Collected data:
= = =
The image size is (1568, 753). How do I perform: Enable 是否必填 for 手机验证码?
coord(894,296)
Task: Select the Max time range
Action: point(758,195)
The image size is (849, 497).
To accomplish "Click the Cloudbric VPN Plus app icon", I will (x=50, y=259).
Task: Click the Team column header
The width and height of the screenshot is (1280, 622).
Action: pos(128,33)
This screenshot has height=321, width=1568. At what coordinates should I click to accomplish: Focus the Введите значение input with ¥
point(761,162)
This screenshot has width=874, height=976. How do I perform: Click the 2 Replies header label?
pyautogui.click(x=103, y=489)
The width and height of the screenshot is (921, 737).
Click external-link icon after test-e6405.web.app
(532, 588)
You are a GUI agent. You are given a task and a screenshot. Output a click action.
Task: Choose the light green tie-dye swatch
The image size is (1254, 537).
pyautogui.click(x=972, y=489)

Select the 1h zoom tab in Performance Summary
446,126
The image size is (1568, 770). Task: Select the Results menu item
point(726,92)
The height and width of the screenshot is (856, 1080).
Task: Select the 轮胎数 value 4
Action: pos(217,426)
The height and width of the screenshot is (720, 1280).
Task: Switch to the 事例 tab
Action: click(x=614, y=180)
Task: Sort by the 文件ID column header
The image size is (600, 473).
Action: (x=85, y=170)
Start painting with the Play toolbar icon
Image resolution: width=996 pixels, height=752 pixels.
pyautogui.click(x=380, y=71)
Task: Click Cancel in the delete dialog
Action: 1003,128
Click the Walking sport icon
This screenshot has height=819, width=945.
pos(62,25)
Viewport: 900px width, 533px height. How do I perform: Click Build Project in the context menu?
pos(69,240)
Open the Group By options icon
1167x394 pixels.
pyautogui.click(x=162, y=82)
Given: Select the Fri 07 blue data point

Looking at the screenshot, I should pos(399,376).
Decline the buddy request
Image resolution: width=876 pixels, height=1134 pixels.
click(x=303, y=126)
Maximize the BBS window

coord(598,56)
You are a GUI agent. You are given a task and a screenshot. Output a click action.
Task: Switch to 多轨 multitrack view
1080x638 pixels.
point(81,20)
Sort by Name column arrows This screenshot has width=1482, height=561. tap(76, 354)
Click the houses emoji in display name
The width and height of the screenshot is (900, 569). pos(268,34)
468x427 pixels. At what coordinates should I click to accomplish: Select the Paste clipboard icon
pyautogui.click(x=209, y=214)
= = =
▸ REQUIREMENT
Only those lines of the entries above that run from the line containing "The image size is (600, 473)." to the line containing "Click the Walking sport icon", both included, should be transcribed exactly.

▸ ANSWER FOR THIS EXERCISE
The image size is (600, 473).
Action: (x=85, y=170)
Start painting with the Play toolbar icon
Image resolution: width=996 pixels, height=752 pixels.
pyautogui.click(x=380, y=71)
Task: Click Cancel in the delete dialog
Action: 1003,128
Click the Walking sport icon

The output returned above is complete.